As mentioned above, we require that node and edge addresses be unique within a graph. That means that they need to be unique across plugins. To ensure this property, plugins are expected to define their own namespaces within address space, by making all of their node and edge addresses start with a unique two-part plugin prefix. The first element of the prefix should be the name of the owner of the plugin, and the second part should be the name of the plugin itself.

For example, every node and edge address created by SourceCred's GitHub plugin starts with the prefix ["sourcecred", "github"].

Node and Edge Types

Nodes and edges organized into meaningful "types" or "kinds" which share common semantics. For example, some kinds of nodes include issues, pull requests, and user accounts; kinds of edges include authors, references, and merges.

To support this, SourceCred has a concept of types. Type membership is determined by a shared address prefix.

For example, every node whose address starts with ["sourcecred", "git", "commit"] is considered a member of the commit type defined by SourceCred's Git plugin.
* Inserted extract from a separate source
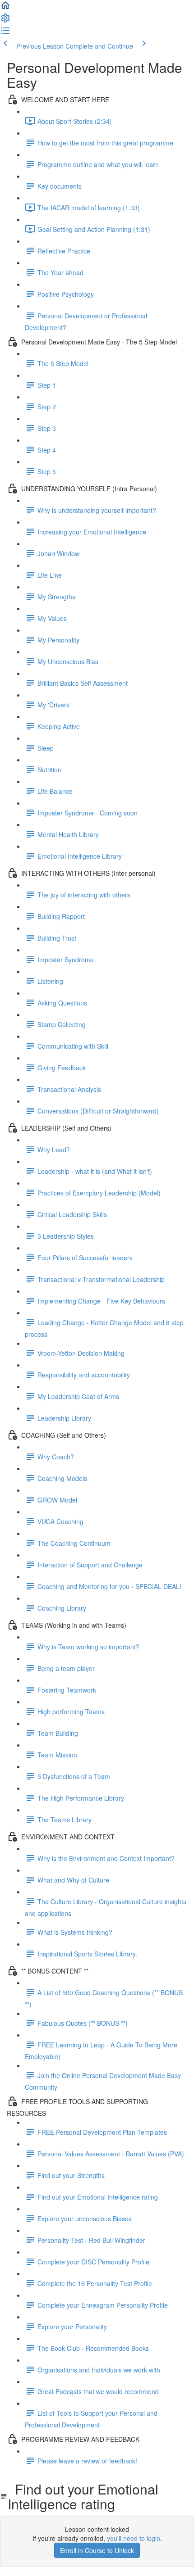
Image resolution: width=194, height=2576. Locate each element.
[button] (5, 8)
A node or edge may be a member of multiple types (and every node and edge is considered a member of the empty type).

Weights

SourceCred allows the assignment of weights to nodes and edges. A weight is a non-negative floating point number, i.e. in the range [0, Infinity). Nodes have a single weight, and edges have two weights, a toWeight and froWeight. At present, weights may only be set at the type level, but our intention is to allow arbitrarily customized weights that are modified by user provided heuristics.

Attribution

Attribution is the process by which we assign a score ('cred') to every node in a contribution graph. It uses a PageRank-based algorithm, although in contrast to canonical PageRank, there is no random teleportation vector. (Due to the lack of a teleportation vector, it's possible that the chain is not ergodic, and that the algorithm will fail to converge. There's no particular reason we don't have a teleportation vector, and may choose to add one in the future.)

Creating the Markov Chain

We convert the contribution graph into a Markov Chain. For every node in the graph, we create a self-loop connection with a small 'synthetic loop weight' (usually 1E-3). This ensures that every node has at least some outbound connections (in lieu of a teleportation vector). Without such a loop, the Graph might not correspond to a valid Markov Chain.
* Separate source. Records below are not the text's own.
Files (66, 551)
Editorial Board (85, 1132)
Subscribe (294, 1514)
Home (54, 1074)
We then add connections corresponding to edges in the graph. Specifically, for every edge, we add a connection from its src to dst with a weight edge.toWeight * dst.weight, and we create a connection from its dst to src with weight edge.froWeight * src.weight.

Finally, we normalize the weights so that the outbound connections for each node sum to 1 (i.e. it's a valid Markov Chain).

Assigning Raw Cred

Once the Markov chain is created, we are ready to assign cred. We start with a uniform distribution over over every node in the graph. Then, we successively update that distribution with Markov chain actions, until we find a stationary distribution. We measure how well converged a distribution is by looking at the infinity-norm difference between that distribution and the distribution with one more Markov action applied. Concretely, if A is the transition matrix corresponding to the chain, then:

convergenceDelta(x: Distribution) = infinityNorm(x - A * x)

We keep iterating until the convergence delta is sufficiently small, or until a max number of iterations is reached.

Normalizing Cred Scores

The raw cred scores generalized by this algorithm form a probability distribution. This means that most users will have tiny scores like 0.00363, which is aesthetically unappealing for human consumption, and hard to compare across projects. To make the scores easier for humans to remember and interpret, we re-normalize the scores so that all GitHub user accounts, in aggregate, share 1000 cred. The normalization algorithm is linear, i.e. every score is multiplied by the same constant.